Source data →
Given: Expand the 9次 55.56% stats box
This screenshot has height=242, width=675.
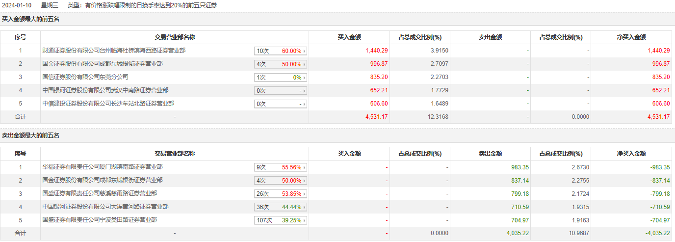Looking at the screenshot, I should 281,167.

...

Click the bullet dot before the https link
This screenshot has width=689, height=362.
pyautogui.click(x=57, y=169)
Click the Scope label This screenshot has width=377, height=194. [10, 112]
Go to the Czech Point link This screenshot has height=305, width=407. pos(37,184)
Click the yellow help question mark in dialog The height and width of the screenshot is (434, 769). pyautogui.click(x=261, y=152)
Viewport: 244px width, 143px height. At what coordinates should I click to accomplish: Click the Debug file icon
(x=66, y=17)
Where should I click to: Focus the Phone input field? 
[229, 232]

How to complete this task → From the line containing "Go to the Czech" down to the line containing "Click the yellow" in the material above, reproduce every line exactly, including the two end lines.

Task solution →
Go to the Czech Point link This screenshot has height=305, width=407. pos(37,184)
Click the yellow help question mark in dialog The height and width of the screenshot is (434, 769). pyautogui.click(x=261, y=152)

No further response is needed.